Work task — Look through the data below and extract, unchanged, the lines from the one that contains "False Color (567, 645)" to the one that contains "ACEPTAR (68, 2570)", both included.

Data shown —
* * * * * * * * *
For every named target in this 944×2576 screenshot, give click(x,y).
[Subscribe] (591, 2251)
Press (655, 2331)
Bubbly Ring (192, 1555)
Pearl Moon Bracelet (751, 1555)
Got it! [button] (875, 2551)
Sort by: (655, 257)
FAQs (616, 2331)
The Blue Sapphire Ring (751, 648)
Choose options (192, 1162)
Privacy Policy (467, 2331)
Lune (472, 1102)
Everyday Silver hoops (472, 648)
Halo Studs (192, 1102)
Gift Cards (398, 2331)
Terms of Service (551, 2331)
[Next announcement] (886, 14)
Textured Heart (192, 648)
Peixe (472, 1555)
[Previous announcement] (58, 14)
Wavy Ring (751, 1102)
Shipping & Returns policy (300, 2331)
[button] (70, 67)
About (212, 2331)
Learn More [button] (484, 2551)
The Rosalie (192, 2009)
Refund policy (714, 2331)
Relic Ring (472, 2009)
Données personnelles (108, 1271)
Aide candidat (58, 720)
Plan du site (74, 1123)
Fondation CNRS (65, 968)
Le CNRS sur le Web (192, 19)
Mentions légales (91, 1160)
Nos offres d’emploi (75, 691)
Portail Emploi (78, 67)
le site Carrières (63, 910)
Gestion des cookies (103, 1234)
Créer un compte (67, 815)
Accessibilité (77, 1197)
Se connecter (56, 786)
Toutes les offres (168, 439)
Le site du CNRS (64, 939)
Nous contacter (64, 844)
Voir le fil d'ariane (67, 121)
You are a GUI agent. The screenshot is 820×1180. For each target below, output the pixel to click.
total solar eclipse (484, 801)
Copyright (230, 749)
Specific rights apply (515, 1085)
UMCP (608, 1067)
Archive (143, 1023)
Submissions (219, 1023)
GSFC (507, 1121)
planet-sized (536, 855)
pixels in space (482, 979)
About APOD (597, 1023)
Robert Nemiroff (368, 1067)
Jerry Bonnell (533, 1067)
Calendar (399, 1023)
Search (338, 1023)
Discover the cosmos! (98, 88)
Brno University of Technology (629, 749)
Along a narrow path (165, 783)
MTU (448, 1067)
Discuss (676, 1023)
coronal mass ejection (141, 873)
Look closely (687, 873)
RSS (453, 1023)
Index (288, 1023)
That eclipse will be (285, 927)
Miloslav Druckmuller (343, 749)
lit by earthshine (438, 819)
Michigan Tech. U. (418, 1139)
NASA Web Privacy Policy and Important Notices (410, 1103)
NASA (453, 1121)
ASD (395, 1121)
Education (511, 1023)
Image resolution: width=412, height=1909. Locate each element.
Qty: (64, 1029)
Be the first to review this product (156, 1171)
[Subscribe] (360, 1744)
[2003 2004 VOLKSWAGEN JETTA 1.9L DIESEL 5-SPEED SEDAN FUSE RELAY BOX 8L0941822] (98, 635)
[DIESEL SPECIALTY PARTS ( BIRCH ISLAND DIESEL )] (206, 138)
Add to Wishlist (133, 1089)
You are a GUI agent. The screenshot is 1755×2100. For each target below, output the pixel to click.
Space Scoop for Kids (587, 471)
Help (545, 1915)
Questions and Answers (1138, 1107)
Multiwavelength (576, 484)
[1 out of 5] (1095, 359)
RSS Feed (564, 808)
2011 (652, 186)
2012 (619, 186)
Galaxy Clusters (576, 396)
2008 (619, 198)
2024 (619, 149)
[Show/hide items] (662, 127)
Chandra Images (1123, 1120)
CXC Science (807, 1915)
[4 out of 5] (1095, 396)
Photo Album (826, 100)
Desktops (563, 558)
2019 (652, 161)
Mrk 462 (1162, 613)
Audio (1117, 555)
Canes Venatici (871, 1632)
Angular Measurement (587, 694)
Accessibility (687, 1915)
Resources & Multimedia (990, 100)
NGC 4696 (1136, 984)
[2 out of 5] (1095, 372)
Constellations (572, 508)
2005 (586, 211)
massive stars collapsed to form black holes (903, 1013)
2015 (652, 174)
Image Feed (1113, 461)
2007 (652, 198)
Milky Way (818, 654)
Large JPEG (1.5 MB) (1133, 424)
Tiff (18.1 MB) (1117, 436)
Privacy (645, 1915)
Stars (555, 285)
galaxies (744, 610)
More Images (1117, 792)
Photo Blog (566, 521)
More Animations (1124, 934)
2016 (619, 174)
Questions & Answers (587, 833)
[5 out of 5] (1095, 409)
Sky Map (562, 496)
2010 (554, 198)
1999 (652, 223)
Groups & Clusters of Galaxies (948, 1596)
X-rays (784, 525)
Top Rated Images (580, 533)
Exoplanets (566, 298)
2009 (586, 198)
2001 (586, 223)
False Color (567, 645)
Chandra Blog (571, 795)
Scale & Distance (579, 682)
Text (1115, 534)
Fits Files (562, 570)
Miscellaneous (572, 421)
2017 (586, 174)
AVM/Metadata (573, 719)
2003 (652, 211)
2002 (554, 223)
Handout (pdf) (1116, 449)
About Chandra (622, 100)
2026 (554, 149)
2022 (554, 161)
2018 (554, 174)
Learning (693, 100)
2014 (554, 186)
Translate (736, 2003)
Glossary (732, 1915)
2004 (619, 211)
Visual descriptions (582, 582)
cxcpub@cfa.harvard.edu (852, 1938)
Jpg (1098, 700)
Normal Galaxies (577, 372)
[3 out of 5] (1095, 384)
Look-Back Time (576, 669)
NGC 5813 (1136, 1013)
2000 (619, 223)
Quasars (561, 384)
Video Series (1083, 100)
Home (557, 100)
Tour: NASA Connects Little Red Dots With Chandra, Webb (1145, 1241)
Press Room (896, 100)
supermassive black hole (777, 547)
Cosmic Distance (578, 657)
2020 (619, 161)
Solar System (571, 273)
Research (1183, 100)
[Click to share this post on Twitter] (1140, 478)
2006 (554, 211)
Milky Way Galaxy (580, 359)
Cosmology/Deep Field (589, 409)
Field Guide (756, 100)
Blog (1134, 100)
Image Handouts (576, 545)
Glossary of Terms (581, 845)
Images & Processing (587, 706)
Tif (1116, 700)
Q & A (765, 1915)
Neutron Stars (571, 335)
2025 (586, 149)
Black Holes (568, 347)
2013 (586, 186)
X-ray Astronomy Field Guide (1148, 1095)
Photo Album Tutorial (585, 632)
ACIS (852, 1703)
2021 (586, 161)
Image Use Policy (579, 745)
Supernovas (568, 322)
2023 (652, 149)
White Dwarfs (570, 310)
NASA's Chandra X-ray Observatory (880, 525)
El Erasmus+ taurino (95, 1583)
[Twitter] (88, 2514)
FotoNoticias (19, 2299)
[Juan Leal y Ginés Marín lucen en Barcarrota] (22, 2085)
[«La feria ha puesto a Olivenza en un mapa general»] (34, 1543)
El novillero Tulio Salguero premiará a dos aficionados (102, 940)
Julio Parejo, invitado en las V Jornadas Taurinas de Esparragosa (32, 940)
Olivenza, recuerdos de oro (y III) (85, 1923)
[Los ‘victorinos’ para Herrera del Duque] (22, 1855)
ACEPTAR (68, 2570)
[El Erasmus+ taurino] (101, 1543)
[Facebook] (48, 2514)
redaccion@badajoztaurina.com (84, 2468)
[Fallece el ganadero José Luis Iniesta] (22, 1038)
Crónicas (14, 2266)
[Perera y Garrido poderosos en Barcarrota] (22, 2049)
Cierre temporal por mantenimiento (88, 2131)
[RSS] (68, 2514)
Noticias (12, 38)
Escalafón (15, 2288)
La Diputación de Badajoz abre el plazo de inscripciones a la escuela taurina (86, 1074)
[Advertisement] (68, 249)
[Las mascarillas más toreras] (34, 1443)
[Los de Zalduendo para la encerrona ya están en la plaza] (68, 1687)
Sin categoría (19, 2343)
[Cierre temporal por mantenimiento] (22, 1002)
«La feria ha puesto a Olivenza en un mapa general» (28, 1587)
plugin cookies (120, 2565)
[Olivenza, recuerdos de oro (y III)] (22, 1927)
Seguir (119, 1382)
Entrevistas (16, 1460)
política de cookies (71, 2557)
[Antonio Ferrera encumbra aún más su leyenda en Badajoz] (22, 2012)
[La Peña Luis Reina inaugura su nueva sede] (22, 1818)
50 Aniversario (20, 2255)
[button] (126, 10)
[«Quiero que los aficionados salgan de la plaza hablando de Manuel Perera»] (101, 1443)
* * * * * * * * *
Solved problem —
False Color (567, 645)
Chandra Blog (571, 795)
Scale & Distance (579, 682)
Text (1115, 534)
Fits Files (562, 570)
Miscellaneous (572, 421)
2017 (586, 174)
AVM/Metadata (573, 719)
2003 (652, 211)
2002 (554, 223)
Handout (pdf) (1116, 449)
About Chandra (622, 100)
2026 (554, 149)
2022 (554, 161)
2018 (554, 174)
Learning (693, 100)
2014 (554, 186)
Translate (736, 2003)
Glossary (732, 1915)
2004 (619, 211)
Visual descriptions (582, 582)
cxcpub@cfa.harvard.edu (852, 1938)
Jpg (1098, 700)
Normal Galaxies (577, 372)
[3 out of 5] (1095, 384)
Look-Back Time (576, 669)
NGC 5813 (1136, 1013)
2000 (619, 223)
Quasars (561, 384)
Video Series (1083, 100)
Home (557, 100)
Tour: NASA Connects Little Red Dots With Chandra, Webb (1145, 1241)
Press Room (896, 100)
supermassive black hole (777, 547)
Cosmic Distance (578, 657)
2020 (619, 161)
Solar System (571, 273)
Research (1183, 100)
[Click to share this post on Twitter] (1140, 478)
2006 (554, 211)
Milky Way Galaxy (580, 359)
Cosmology/Deep Field (589, 409)
Field Guide (756, 100)
Blog (1134, 100)
Image Handouts (576, 545)
Glossary of Terms (581, 845)
Images & Processing (587, 706)
Tif (1116, 700)
Q & A (765, 1915)
Neutron Stars (571, 335)
2025 (586, 149)
Black Holes (568, 347)
2013 (586, 186)
X-ray Astronomy Field Guide (1148, 1095)
Photo Album Tutorial (585, 632)
ACIS (852, 1703)
2021 (586, 161)
Image Use Policy (579, 745)
Supernovas (568, 322)
2023 (652, 149)
White Dwarfs (570, 310)
NASA's Chandra X-ray Observatory (880, 525)
El Erasmus+ taurino (95, 1583)
[Twitter] (88, 2514)
FotoNoticias (19, 2299)
[Juan Leal y Ginés Marín lucen en Barcarrota] (22, 2085)
[«La feria ha puesto a Olivenza en un mapa general»] (34, 1543)
El novillero Tulio Salguero premiará a dos aficionados (102, 940)
Julio Parejo, invitado en las V Jornadas Taurinas de Esparragosa (32, 940)
Olivenza, recuerdos de oro (y III) (85, 1923)
[Los ‘victorinos’ para Herrera del Duque] (22, 1855)
ACEPTAR (68, 2570)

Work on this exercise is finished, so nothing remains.